IPTP Networks
- Type: Group of privately held companies
- Industry: Internet
- Founded: 1996
- Headquarters: Limassol, Cyprus
- Services: Managed services; Hosting; Software as a service; Ethernet Private Line; Internet; DDoS mitigation; Internet transit; Security service (telecommunication); Colocation; Low Latency; MPLS;
- Number of employees: 151-200
- ASNs: 41095; 150951; 263681; 51601; 20842; 149105;
- Traffic Levels: 1Tbps+
- Website: https://www.iptp.net/

= IPTP Networks =

IPTP Networks is an international telecommunications company. Founded in Cyprus as a System Integrator in 1996, it developed into an international group over the next decade. IPTP Networks operates a global backbone as a Tier-1-class-network Internet Service Provider (ISP) providing connectivity through 225+ PoPs worldwide.

== Operations ==
IPTP operates a proprietary, multi-functional and redundant broadband MPLS network with approximately 229 points of presence (PoPs) and 77 hosting/colocation facilities throughout the world. The company utilizes Trans-Atlantic, Trans-Pacific, Trans-Eurasian, Indian and Mediterranean submarine and terrestrial assets (Optical fibre cable), connecting clients to key IXs (Internet exchange point) and global financial centres.

==Peering==

IPTP Networks is an Internet provider (AS41095). As a member of AMS-IX, DE-CIX, LINX, MSK-IX, Digital Realty Internet Exchanges and so on it uses a selective Peering policy.
According to the European Internet Exchange Association (Euro-IX), IPTP Networks has presented at more than 20 Euro-IX member IXPs.

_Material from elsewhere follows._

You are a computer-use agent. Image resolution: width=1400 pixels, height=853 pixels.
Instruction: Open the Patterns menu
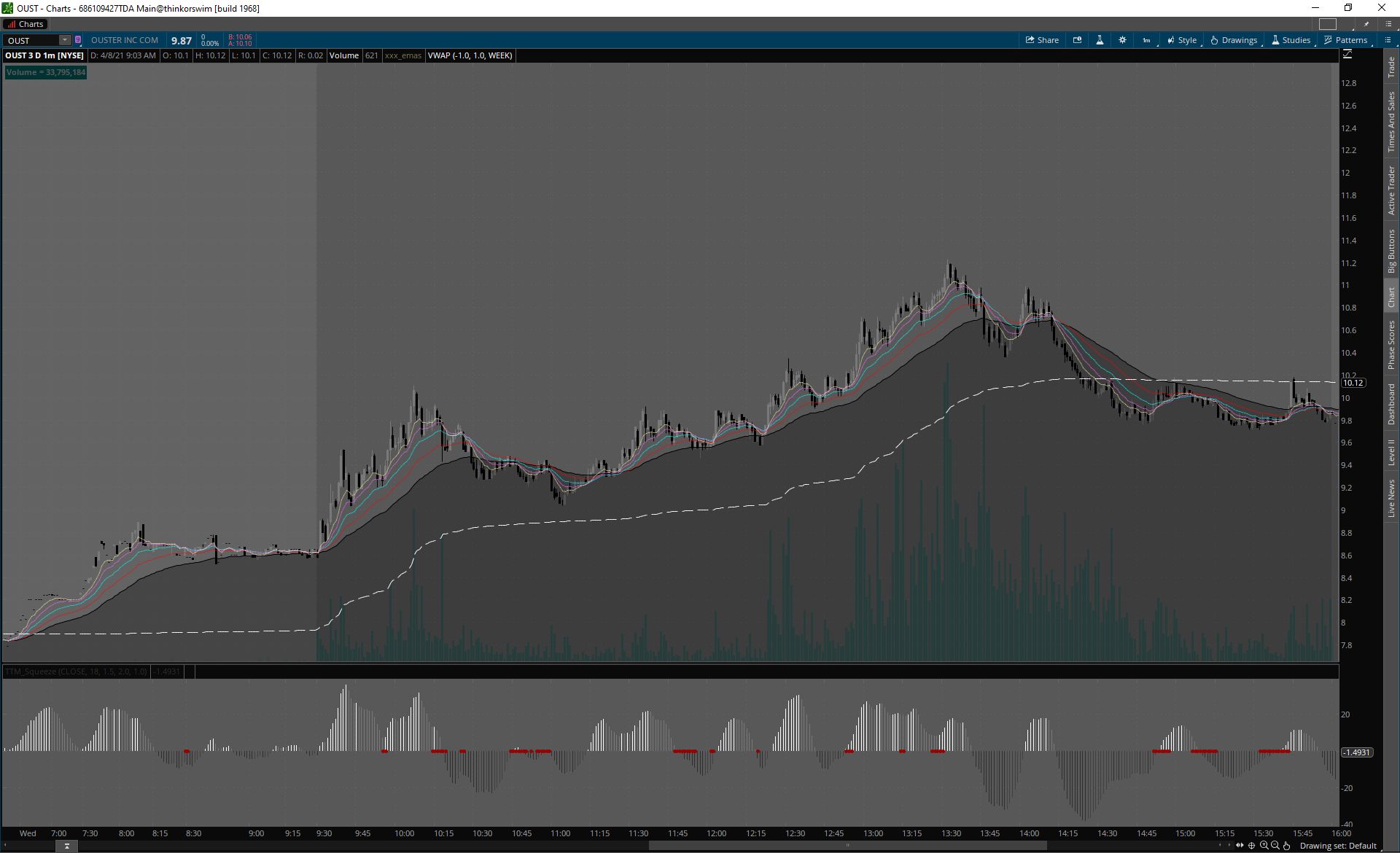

In 2020, IPTP connected to IX.BR (Brazil), Australia IX, New Zealand IX, ZA-INX (South Africa) and VNIX (Vietnam).

In 2021, IPTP (ASN 51601) connected to Speed Internet Exchange - an Internet exchange platform in Amsterdam (the Netherlands) and also joined the BBIX Transit Partner Program (TPP).

== GSM ==
IPTP Networks acquired Wherr in 2013 and launched the Wherr GSM (Global System for Mobile Communications) tracking solution in Hong Kong in 2016.